1. She wants you to be more vulnerable. In 2011, psychologist Dr. Robert Glover released a book called No More Mr. Nice Guy, which aimed to help men break out of the nice guy stereotype and become better partners for their wives and girlfriends in Jaipur. According to Glover, one thing that defines a "nice guy" is his aversion to showing vulnerability.
2. She wants you to stop trying to "fix" her. We all know the familiar trope of a man telling his female partner, "You'd feel so much better if you just did X instead of Y." Whether it's running errands on Saturday morning or getting rid of her cat because he's allergic, men tend to think they're capable of solving their partners' problems with ease. The reality is that she has to deal with her own issues—not you.
3. She wants you to be more ambitious. According to a study by the Council on Contemporary Families, women are increasingly attracted to men who have well-paid jobs and lofty career goals, especially when they're searching for long-term partners. And while it's not a good idea to rush into the first high-paying job you can get, it's important for men to have professional goals and put their time and energy into things that are important to them.
4. She wants you to stop being so defensive. If your relationship is going well, there shouldn't be a reason for you to constantly be on the defensive. If she has something to say to you, take it in stride and try to understand how she feels—rather than immediately jumping into a defense of yourself.

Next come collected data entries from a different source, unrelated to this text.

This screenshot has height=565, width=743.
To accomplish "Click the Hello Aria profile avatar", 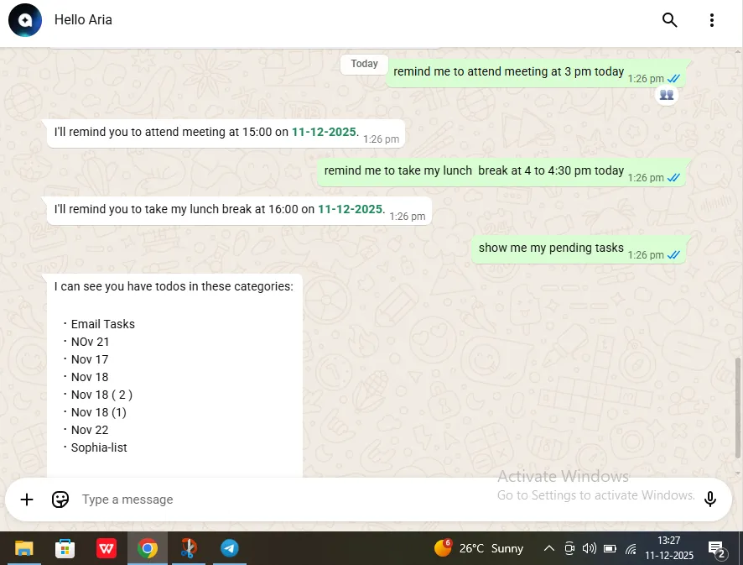I will tap(25, 20).
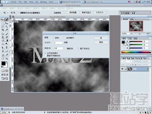Select the Eraser tool in the toolbox
152x114 pixels.
pyautogui.click(x=3, y=41)
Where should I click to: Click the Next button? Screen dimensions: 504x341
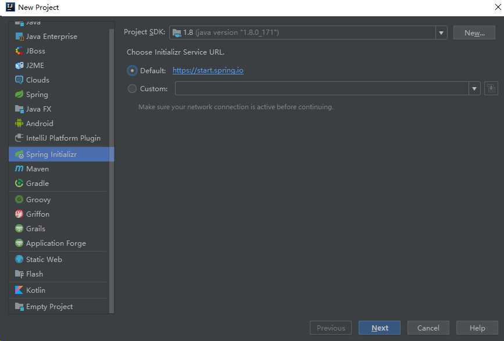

5. She wants you to stop worrying about what your exes are doing. You might not like hearing this one, but rest assured: Your girlfriend is less likely to compare you with one of your exes if there's nothing extraordinary going on in their lives. And no matter how much time has passed since your last breakup, most women will always remember at least some details about their relationships (or lack thereof) with these men.
A woman wants a man who can show her that he trusts her, is willing to work on his own issues, and is secure in himself. These qualities allow him to be understanding and not feel the need to "fix" or control her. He also needs to be able to take criticism and support her ambitions and goals in life instead of trying to put them down. A woman, be it your wife or girlfriend in Jaipur, doesn't want a man who feels the need to constantly defend himself or always makes sure his exes are doing badly so she knows he's better than them.